Au schéma, jugé dépassé, du développement tel qu'il était conçu dans le cadre de la convention de Lomé, les négociateurs de Cotonou ont souhaité substituer un nouveau modèle. Or, la validité du nouveau dispositif commercial fondé sur la libéralisation des échanges et l'intégration régionale pourrait également se trouver fragilisée à l'épreuve des réalités.

1. Les risques d'une libéralisation non maîtrisée

L'entrée en vigueur -en principe à compter de 2008- des accords de partenariat économique entre l'Union européenne et les ACP réunis au sein de sous-ensembles régionaux, devrait conduire à l'ouverture complète des marchés ACP à l'horizon 2020.

Le postulat de la libéralisation des échanges comme facteur de développement doit, pour le moins, être nuancé :

- les pays d'Afrique subsaharienne ont déjà engagé, au cours des dix dernières années, un effort important de désarmement douanier ; ils figurent aujourd'hui parmi les pays les plus ouverts sans que cette situation se soit traduite par une accélération du processus de développement ;

- les expériences des pays asiatiques (le Japon d'abord, la Corée du Sud et Taiwan ensuite, la Chine aujourd'hui) mettent en lumière les avantages procurés par le maintien de protections -sur plusieurs décades parfois- pour réaliser le développement économique. L'intégration réussie dans l'économie mondiale apparaît alors bien davantage comme le résultat plutôt que comme la cause du développement économique et social.

Compte tenu des avantages reconnus aux pays ACP sur le marché communautaire, l'effort de réduction des barrières tarifaires et non tarifaires incombera principalement aux pays ACP dont les économies souffrent d'une grande vulnérabilité. La réduction des recettes douanières, la disparition possible de pans entiers du tissu économique sous l'effet de la concurrence des produits européens, peuvent entraîner une forte déstabilisation de l'économie des ACP.

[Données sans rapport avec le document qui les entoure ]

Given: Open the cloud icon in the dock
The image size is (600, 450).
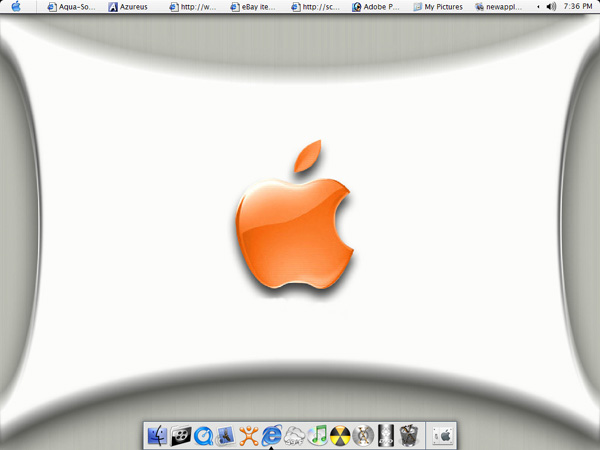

Bien que lointaine, l'échéance fixée à Cotonou pour la libéralisation des échanges apparaît encore irréaliste pour de nombreux pays. Dans l'intervalle, les stratégies de développement et l'aide européenne joueront un rôle déterminant et devront contribuer à préparer les pays à s'adapter à la concurrence et à développer leurs avantages comparatifs.

Les pays ACP n'entrant pas dans la catégorie des PMA, risquent de se trouver dans une situation moins favorable qu'aujourd'hui s'ils ne parviennent pas à signer un accord de partenariat économique. Les règles du commerce international pourraient mieux prendre en compte leur situation. En effet, l'OMC reconnaît la notion de « traitement spécial et différencié » qui peut servir de base à une différenciation entre les pays en développement en fonction de leur niveau de développement alors qu'aujourd'hui seule la catégorie des PMA est distinguée.

De manière paradoxale, l'accord de Cotonou ne prévoit pas de concertation entre les ACP et l'Union européenne dans la perspective des négociations multilatérales pourtant axées pour partie sur les questions de développement. Un rapprochement des positions sur ce sujet crucial permettrait de conjuguer les efforts afin de peser dans le sens des évolutions souhaitables.